*** Opening Records provided ***

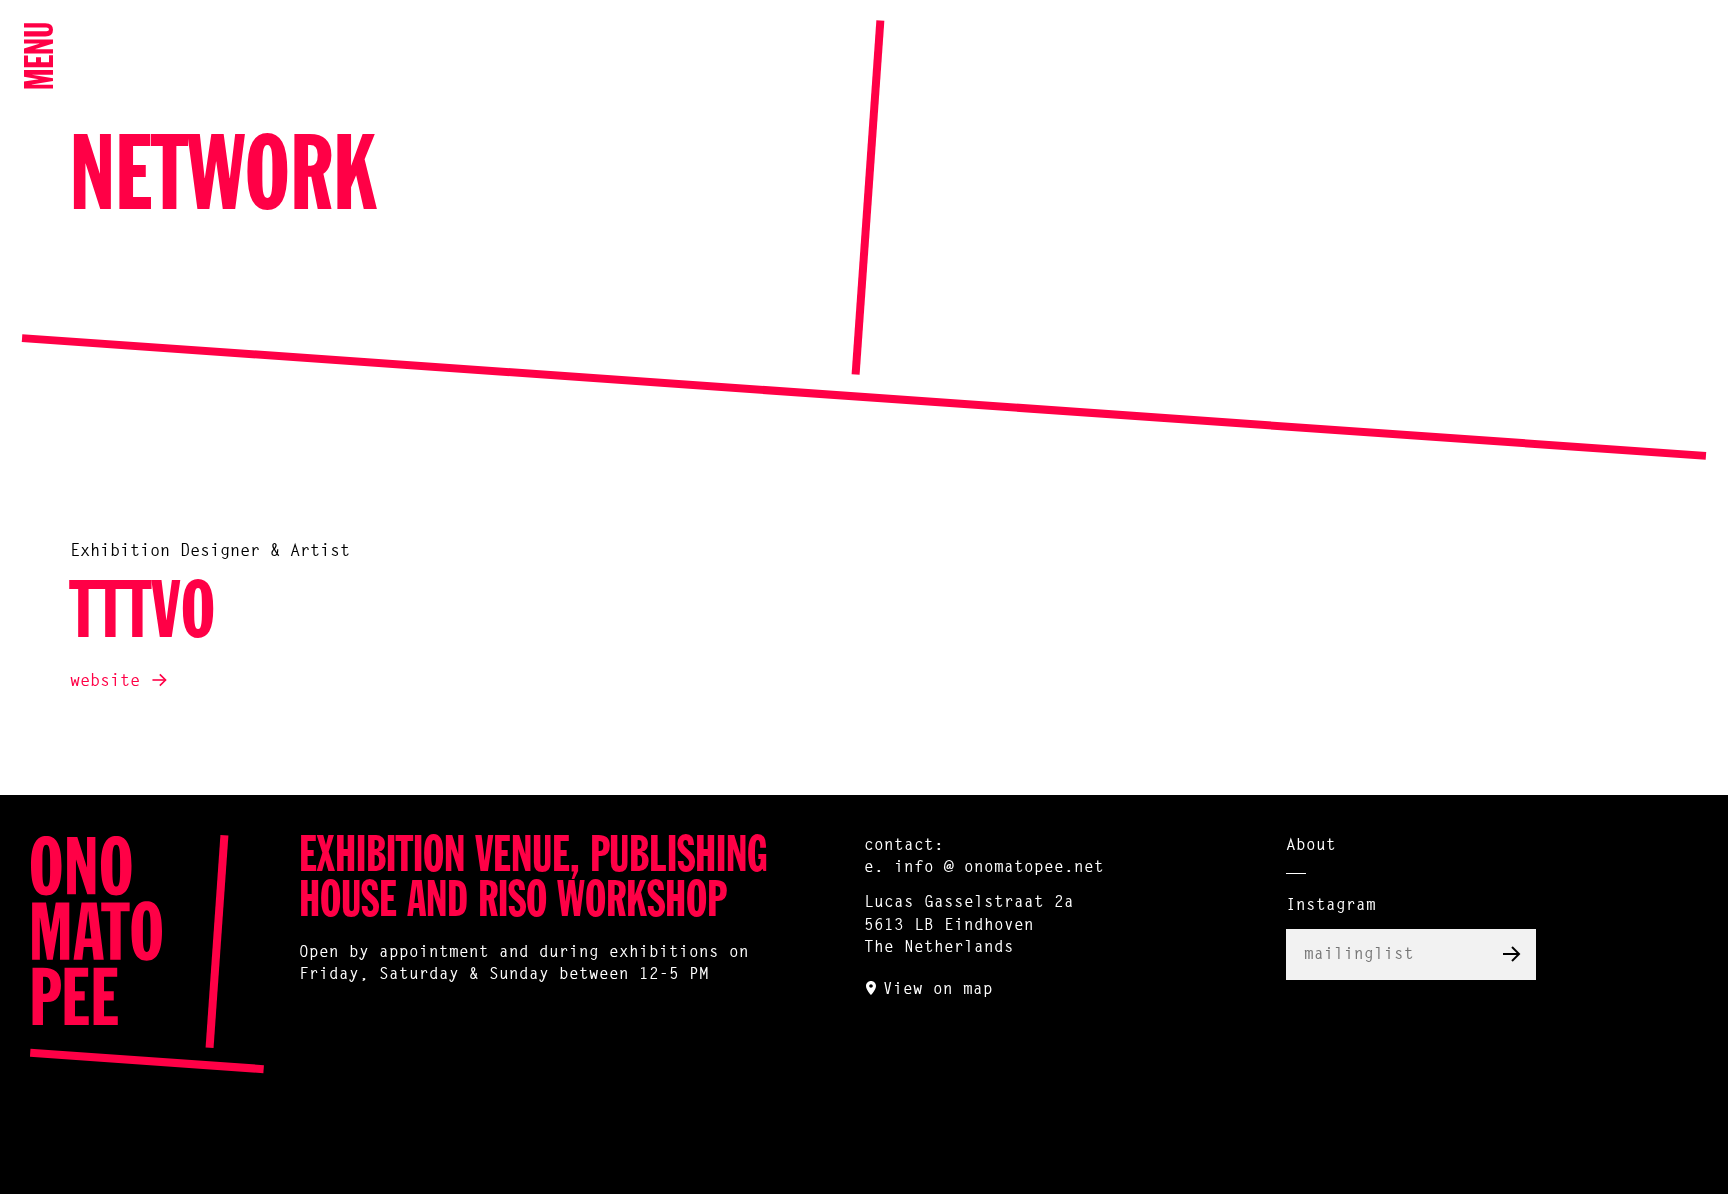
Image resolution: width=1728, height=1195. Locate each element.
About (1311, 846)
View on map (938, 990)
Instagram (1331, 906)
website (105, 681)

*** Closing Records provided ***

Output every record verbatim, skipping images.

Response below ::
Image resolution: width=1728, height=1195. Locate each element.
About (1311, 846)
View on map (938, 990)
Instagram (1331, 906)
website (105, 681)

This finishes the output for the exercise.